Questions: Applications of Triple Integrals: Volume and Mass
5 questions to test your understanding
Score: 0 / 5
Question 1 Multiple Choice
You need to compute the volume of a solid ball of radius R centered at the origin. Which coordinate system minimizes computational effort, and why?
ACartesian, because all integrals are straightforward rectangles
BCylindrical, because r² = x² + y² simplifies the radial boundary
CSpherical, because the boundary ρ = R is a constant, turning all integration limits into constants
DAny coordinate system gives equal effort — the Jacobian compensates exactly
In spherical coordinates (ρ, φ, θ), the ball 0 ≤ ρ ≤ R, 0 ≤ φ ≤ π, 0 ≤ θ ≤ 2π has rectangular (constant) limits — the easiest possible case. In Cartesian coordinates, the limits involve nested square roots: z from −√(R²−x²−y²) to √(R²−x²−y²), etc. The Jacobian in spherical coordinates introduces ρ² sin(φ), but the tradeoff is overwhelmingly worthwhile. Matching coordinate system to region symmetry is the central skill of this topic.
Question 2 Multiple Choice
A solid cylinder has variable density δ(r, θ, z) = r (denser farther from the axis). To compute its moment of inertia about the z-axis, I_z = ∭(x² + y²)δ dV, which coordinate substitution is most natural?

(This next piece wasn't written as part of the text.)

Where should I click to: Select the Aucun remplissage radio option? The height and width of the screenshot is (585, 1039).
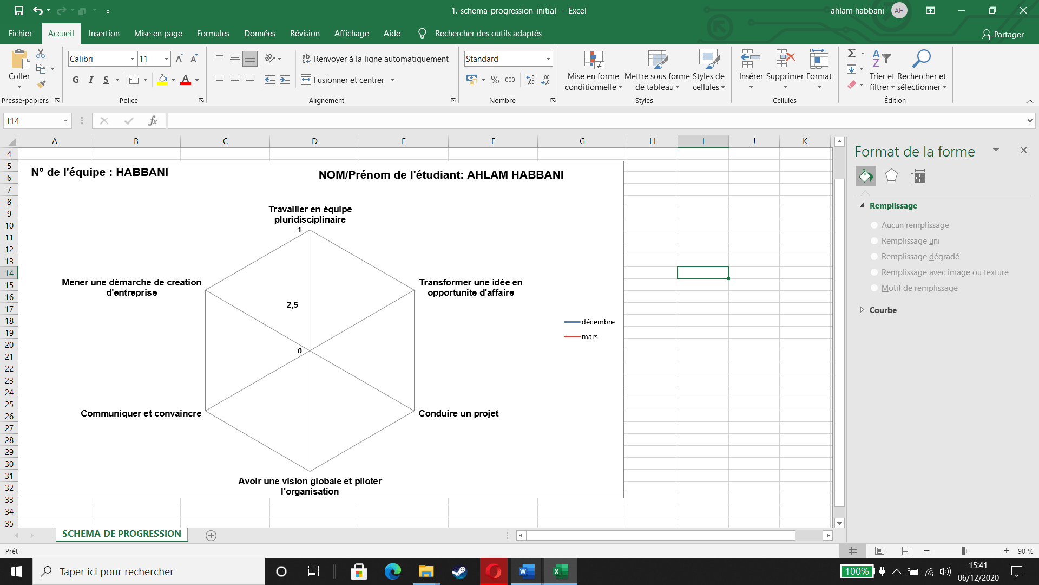point(874,225)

ACartesian, because x and y appear explicitly in the integrand
BSpherical, because the cylinder has rotational symmetry
CCylindrical, because x² + y² = r² and the cylinder's boundary is r = constant
DNo substitution is needed — the moment of inertia formula does not require integration
Cylindrical coordinates (r, θ, z) with dV = r dr dθ dz are ideal here for two reasons: (1) x² + y² = r² simplifies the integrand directly, and (2) the cylinder's boundary in cylindrical coordinates is simply r = R (a constant), making the limits rectangular. The density δ = r is also already in terms of r. In Cartesian coordinates, x² + y² stays as-is and the cylindrical boundary becomes x² + y² = R², requiring non-constant limits.
Question 3 True / False
The mass of a solid with uniform density δ₀ is equal to δ₀ times its volume, which can be computed as ∭_E dV.
TTrue
FFalse
Answer: True
When density is constant (δ = δ₀), mass = ∭_E δ dV = δ₀ ∭_E dV = δ₀ × Volume. The formula for volume, ∭_E dV (integrating 1 over the region), is correct in any coordinate system — the Jacobian factor in each coordinate system ensures dV is the correct volume element. For variable density, you must include δ(x,y,z) in the integrand.
Question 4 True / False
Switching from Cartesian to spherical coordinates for a spherical region changes the conceptual content of the integral (e.g., what 'mass' means), not just the computational form.
TTrue
FFalse
Answer: False
The conceptual content — mass, volume, center of mass — is identical regardless of coordinate system. Only the computational path changes. The Jacobian |J| accounts for the change in volume element, so the integral still computes the same physical quantity. Choosing spherical coordinates for a spherical region makes the calculation easier, but does not alter what is being computed.
Question 5 Short Answer
Explain why choosing the right coordinate system can turn a very difficult triple integral into a routine one.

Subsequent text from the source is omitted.